Nairametrics| The Central Bank of Nigeria on Tuesday, issued a rash of new forex polices aimed at reducing dollar scarcity at the retail end of the market. We’ve analysed the effects severally on this blog and hope, with our fingers crossed, that it will work. However, as we look forward to the full implementation of the plan, we can’t help but look at the sharp drop in forex inflows into Nigeria in 2016 and what may have caused it.
The chart above depicts just how bad things have been since the decline in oil prices and since the CBN started implementing its forex policies. As you can see from above, forex inflows started to dip just before the first set of devaluations in November 2014. It went downhill from there on. From about $146.6 billion, Nigeria’s forex inflows dipped to as low as $62.7 billion. That’s about $80 billion wiped out in two years. Oil inflows and non-oil inflows (autonomous inflows) all dropped massively, Autonomous inflows includes remittances, amount in domiciliary accounts, capital importation etc.
Another look at the chart also reveal something interesting.
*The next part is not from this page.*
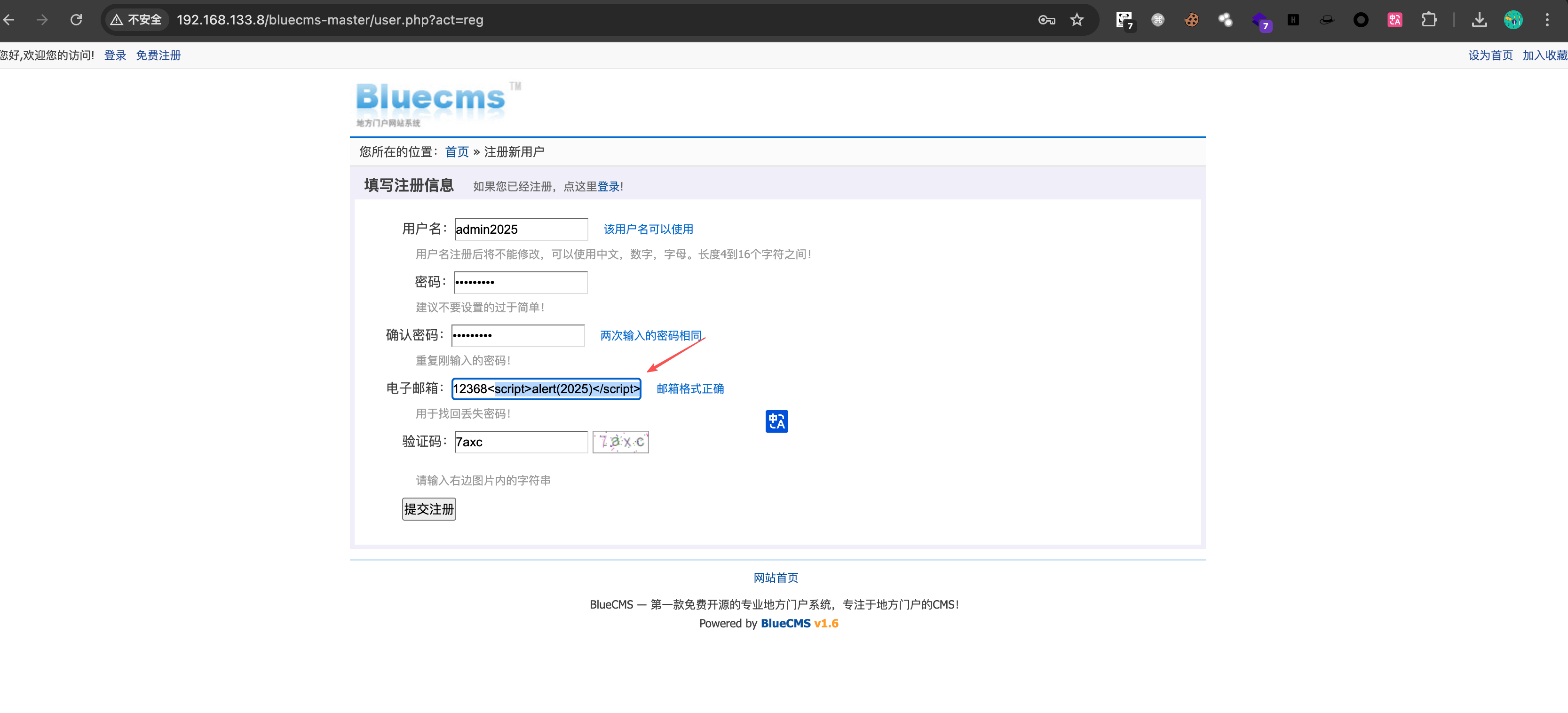Click the floating blue translate icon
Image resolution: width=1568 pixels, height=713 pixels.
point(776,421)
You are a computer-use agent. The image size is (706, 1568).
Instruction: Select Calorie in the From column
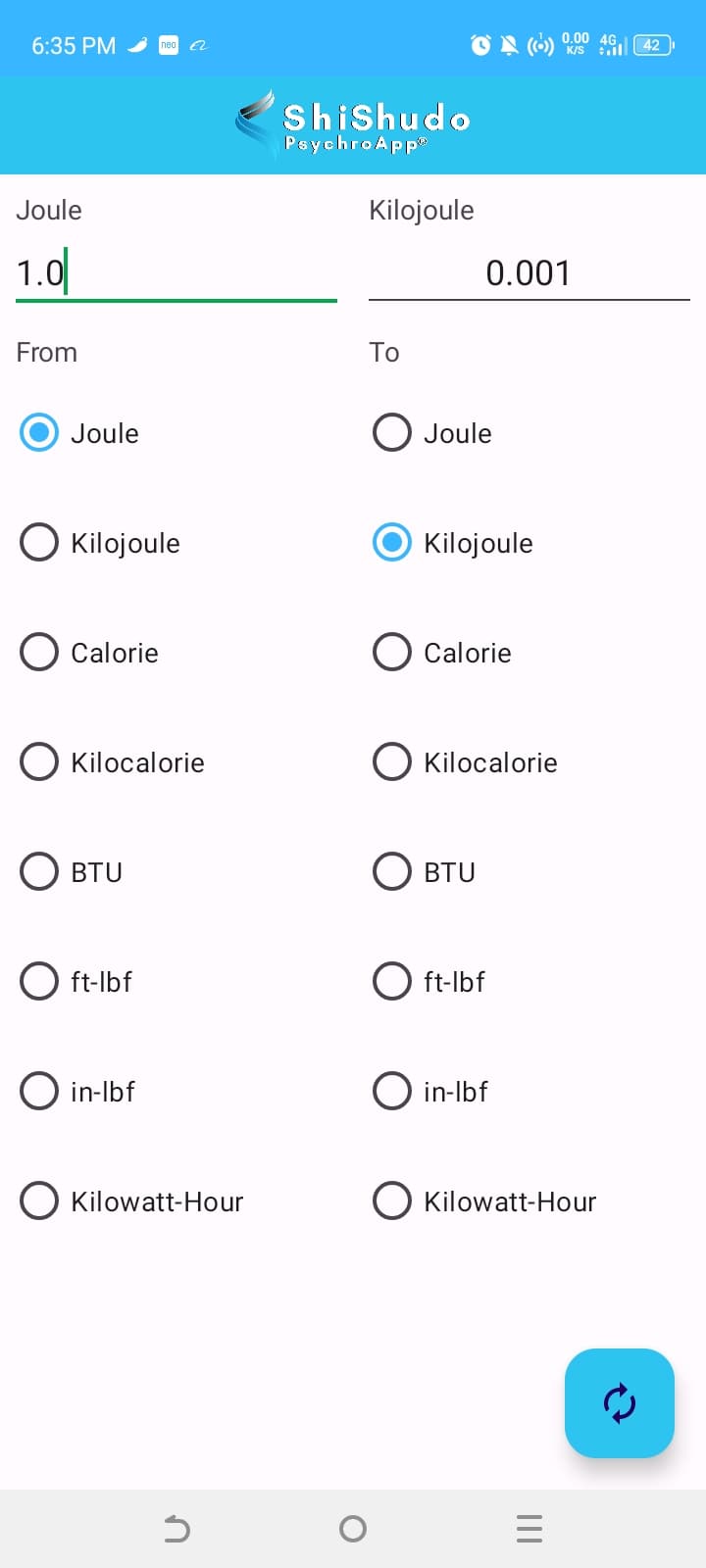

The interactive chart above shows dollar inflows every month since 2013. From above, you can see that the drop was faster around August and September when the effects of the 41 banned items kicked in and when JP Morgan yanked Nigeria off its index. It’s been downhill since then and we never seem to have recovered till now. Whilst the drop in oil prices is a major reason for the sharp drop in supply, could CBN policies have contributed significantly?